##### INPUT #####

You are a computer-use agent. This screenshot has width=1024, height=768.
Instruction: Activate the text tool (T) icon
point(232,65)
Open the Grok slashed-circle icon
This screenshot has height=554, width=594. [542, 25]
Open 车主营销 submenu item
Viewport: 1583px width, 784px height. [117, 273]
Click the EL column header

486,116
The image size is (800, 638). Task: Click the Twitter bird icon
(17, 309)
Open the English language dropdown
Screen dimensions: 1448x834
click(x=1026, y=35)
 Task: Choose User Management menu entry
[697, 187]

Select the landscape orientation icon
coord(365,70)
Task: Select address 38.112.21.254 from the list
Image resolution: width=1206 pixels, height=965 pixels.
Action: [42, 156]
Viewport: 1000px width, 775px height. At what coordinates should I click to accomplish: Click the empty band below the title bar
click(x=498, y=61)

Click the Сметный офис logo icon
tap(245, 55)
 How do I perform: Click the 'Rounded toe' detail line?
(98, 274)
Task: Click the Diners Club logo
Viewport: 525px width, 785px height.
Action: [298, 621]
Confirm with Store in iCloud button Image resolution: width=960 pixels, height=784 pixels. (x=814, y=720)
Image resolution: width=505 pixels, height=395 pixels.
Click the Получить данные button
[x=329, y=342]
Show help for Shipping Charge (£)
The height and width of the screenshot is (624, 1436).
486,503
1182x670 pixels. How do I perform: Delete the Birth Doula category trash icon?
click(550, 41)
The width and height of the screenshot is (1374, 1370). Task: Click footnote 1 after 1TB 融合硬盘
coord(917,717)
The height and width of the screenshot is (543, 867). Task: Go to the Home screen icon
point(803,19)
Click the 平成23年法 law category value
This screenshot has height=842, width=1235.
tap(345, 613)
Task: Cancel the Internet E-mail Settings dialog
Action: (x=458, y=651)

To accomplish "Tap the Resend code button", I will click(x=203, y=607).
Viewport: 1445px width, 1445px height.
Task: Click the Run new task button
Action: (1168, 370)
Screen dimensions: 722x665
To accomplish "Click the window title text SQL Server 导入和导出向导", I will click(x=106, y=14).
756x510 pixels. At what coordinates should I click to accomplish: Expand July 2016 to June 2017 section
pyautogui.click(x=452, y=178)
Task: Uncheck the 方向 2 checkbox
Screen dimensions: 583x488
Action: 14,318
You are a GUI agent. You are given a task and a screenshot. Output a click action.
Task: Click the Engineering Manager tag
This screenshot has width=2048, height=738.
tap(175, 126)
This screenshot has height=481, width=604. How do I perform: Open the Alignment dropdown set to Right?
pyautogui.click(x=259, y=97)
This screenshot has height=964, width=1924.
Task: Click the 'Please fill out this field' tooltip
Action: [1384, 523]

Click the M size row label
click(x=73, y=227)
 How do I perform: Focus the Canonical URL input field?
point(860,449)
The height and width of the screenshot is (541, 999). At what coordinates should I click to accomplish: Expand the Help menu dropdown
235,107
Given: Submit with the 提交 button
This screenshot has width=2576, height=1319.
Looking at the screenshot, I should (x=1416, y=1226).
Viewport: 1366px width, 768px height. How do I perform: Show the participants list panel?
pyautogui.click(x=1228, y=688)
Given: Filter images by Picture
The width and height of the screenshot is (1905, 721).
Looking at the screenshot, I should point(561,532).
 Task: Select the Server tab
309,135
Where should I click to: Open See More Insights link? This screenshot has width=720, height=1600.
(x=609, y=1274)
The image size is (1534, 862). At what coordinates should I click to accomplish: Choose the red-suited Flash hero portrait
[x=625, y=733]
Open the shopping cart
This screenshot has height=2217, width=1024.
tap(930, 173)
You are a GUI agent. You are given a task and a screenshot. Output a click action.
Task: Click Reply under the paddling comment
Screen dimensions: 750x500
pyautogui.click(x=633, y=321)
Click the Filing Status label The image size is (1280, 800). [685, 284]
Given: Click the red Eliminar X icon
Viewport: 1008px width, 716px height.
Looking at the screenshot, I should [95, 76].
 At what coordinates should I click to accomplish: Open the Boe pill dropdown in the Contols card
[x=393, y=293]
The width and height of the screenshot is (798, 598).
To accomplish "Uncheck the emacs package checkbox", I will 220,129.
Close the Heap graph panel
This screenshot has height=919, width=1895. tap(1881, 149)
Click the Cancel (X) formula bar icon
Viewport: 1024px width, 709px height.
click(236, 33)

#####

PROBLEM TO WORK ON: Among the lines above, find those with the string "checkbox" and copy them.

SOLVED EXERCISE:
Task: Uncheck the 方向 2 checkbox
To accomplish "Uncheck the emacs package checkbox", I will 220,129.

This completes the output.